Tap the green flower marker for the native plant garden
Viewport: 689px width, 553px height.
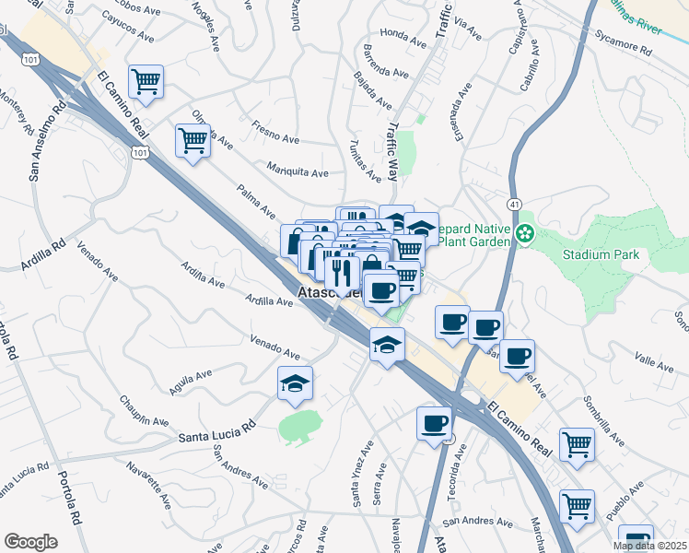[x=525, y=234]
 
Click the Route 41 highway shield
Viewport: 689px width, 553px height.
[x=514, y=202]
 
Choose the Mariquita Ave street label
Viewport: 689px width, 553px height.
[x=298, y=172]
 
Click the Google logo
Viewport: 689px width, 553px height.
[x=30, y=542]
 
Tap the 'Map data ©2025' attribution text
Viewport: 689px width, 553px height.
[x=649, y=546]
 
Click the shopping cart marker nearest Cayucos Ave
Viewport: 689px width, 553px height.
[x=146, y=83]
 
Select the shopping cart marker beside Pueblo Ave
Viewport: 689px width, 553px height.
[x=577, y=505]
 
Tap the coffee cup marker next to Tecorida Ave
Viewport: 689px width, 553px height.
[x=434, y=423]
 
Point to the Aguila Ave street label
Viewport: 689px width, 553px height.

════════

[Exercise brief]
Rewrite every line of the material above as a numbered list, leaving out the blank lines and the picture.

[Finished task]
1. Tap the green flower marker for the native plant garden
2. Viewport: 689px width, 553px height.
3. [x=525, y=234]
4. Click the Route 41 highway shield
5. Viewport: 689px width, 553px height.
6. [x=514, y=202]
7. Choose the Mariquita Ave street label
8. Viewport: 689px width, 553px height.
9. [x=298, y=172]
10. Click the Google logo
11. Viewport: 689px width, 553px height.
12. [x=30, y=542]
13. Tap the 'Map data ©2025' attribution text
14. Viewport: 689px width, 553px height.
15. [x=649, y=546]
16. Click the shopping cart marker nearest Cayucos Ave
17. Viewport: 689px width, 553px height.
18. [x=146, y=83]
19. Select the shopping cart marker beside Pueblo Ave
20. Viewport: 689px width, 553px height.
21. [x=577, y=505]
22. Tap the coffee cup marker next to Tecorida Ave
23. Viewport: 689px width, 553px height.
24. [x=434, y=423]
25. Point to the Aguila Ave street label
26. Viewport: 689px width, 553px height.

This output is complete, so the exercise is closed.